Are you familiar with the works of Charles Reznikoff? If you haven’t already encountered Reznikoff’s books of poetry, including Testimony (1965) and Holocaust (1975), we’d recommend visiting a bookstore and seeking out these texts as soon as possible. And because Black Sparrow Press recently reissued a number of Reznikoff’s poetry books, it’s easier than ever to obtain one of these books for your personal collection.
Early Years of Charles Reznikoff
What can we say about this famous American poet that you may not already know? Charles Reznikoff became one of the most well-known Objectivist poets (a term coined in the early 1930s to describe a group of poets that included George Oppen, William Carlos Williams, and Kenneth Rexroth). But before Reznikoff’s poetic language made him famous, he was born on August 31, 1894 to Jewish immigrant parents in Brooklyn, New York. His parents came to the United States from Russia to escape the violence and political persecution of the pogroms that took place in the late part of the nineteenth century.
According to the Poetry Foundation, Reznikoff wasn’t the first poet in his family. To be sure, “his grandfather Ezekiel had also been a poet who composed his songs while traveling around the Russian countryside with his wagon in search of a living.” But those poems didn’t survive the ravages of time and fear of religious persecution. Reznikoff’s grandmother destroyed the poems, concerned about the repercussions of their content. Eventually, Reznikoff’s grandparents also emigrated from Russia and settled in Brooklyn, but no poems crossed the ocean.
In 1915, as a young man, Reznikoff earned a law degree from New York University. He only practiced law briefly despite being admitted to the Bar of the State of New York. Yet his interest in law—and the deep relationship among law, language, and literature—did not cease. Indeed, while working for the American Law Book Company a couple of years later, he published his first book of poetry. And his interest in the law remained through his career. In fact, the poems appearing in Testimony reflected upon racist and injurious American laws from the first half of the twentieth century. In a related move, Holocaust created poetry from legal trials in in which high-ranking Nazis were tried for crimes committed during the Holocaust.

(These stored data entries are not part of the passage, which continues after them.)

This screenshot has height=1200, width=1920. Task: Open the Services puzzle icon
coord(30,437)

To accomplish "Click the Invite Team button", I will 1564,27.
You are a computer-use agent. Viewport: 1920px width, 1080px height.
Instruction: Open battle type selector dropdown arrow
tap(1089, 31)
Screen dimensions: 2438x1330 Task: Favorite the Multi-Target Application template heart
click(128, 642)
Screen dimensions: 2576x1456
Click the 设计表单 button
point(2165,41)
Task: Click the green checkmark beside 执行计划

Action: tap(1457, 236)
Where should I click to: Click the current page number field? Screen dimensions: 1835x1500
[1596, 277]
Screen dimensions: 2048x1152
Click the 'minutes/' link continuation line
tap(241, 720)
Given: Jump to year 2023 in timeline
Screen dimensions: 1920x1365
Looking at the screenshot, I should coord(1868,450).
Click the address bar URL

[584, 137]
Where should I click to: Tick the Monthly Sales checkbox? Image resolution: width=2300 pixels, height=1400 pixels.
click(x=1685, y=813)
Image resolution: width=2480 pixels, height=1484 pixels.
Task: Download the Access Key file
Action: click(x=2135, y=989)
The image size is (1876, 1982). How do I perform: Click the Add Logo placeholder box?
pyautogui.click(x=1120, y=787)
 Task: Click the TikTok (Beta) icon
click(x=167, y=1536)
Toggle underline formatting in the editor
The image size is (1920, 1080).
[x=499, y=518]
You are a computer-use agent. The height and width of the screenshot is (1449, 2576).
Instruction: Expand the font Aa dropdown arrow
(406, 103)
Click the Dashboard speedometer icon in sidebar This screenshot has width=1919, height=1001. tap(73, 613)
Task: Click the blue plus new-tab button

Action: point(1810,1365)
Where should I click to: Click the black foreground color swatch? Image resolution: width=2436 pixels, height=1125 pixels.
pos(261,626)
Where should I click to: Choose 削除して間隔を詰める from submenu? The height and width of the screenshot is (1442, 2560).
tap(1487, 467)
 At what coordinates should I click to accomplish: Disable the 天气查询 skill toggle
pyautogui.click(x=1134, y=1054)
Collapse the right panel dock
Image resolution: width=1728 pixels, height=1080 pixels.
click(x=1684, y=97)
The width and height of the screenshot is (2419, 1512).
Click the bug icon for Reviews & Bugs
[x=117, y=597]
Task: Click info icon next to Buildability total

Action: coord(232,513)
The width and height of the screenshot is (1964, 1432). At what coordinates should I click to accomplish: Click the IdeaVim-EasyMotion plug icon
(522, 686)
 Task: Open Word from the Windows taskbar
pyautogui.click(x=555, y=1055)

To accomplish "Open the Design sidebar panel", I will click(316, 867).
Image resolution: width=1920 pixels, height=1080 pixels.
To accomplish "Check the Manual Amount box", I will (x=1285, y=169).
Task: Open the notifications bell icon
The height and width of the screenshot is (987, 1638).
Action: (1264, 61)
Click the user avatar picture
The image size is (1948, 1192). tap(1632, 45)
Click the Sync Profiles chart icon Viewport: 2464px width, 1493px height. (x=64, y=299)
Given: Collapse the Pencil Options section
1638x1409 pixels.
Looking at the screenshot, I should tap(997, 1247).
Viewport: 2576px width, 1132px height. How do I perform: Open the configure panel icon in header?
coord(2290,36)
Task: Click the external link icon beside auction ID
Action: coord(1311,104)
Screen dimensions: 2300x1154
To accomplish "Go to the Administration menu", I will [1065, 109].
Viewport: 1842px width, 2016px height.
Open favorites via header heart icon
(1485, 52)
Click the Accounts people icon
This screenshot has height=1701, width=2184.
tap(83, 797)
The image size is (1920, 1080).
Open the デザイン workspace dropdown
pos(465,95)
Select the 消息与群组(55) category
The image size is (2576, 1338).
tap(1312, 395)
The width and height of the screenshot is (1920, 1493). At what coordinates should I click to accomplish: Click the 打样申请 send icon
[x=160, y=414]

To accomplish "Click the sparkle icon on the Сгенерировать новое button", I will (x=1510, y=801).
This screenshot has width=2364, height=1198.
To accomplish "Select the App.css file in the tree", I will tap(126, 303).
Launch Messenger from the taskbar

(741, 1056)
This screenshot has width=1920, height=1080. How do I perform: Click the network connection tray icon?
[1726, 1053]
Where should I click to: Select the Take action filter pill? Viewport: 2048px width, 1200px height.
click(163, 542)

Black Sparrow Press and the Reznikoff Reissues
In the last decade, Black Sparrow Press has reissued important Reznikoff works to reintroduce the poet to contemporary readers. In 2005, Black Sparrow released The Poems of Charles Reznikoff: 1918-1975, which provided readers with the definitive collection of poems by the writer.
In 2007, Black Sparrow Press reissued Holocaust, emphasizing in its advertisement for the book that Reznikoff’s “source materials are the U.S. government’s record of the trials of the Nazi criminals before the Nuremberg Military Tribunal and the transcripts of the Eichmann trial in Jerusalem.” As the press goes on to explain, “except for the twelve part titles, none of the words are Reznikoff’s own: instead he has created, through selection, arrangement, and the rhythms of the testimony set as verse on the page, a poem of witness by the perpetrators and survivors of the Holocaust.” And finally, just this past summer, the press reissued a new paperback edition of Testimony, which Black Sparrow describes as a “lost masterpiece” of American poetry.
For anyone interested in the Objectivist poets or the close relationship between law and literature, the Black Sparrow reissues are must-buys. And we’d be remiss if we didn’t mention that the first editions of both Testimony and Holocaust are highly collectible. If you manage to spot either of these printings from the 1960s or 1970s, don’t hesitate to add them to your collection.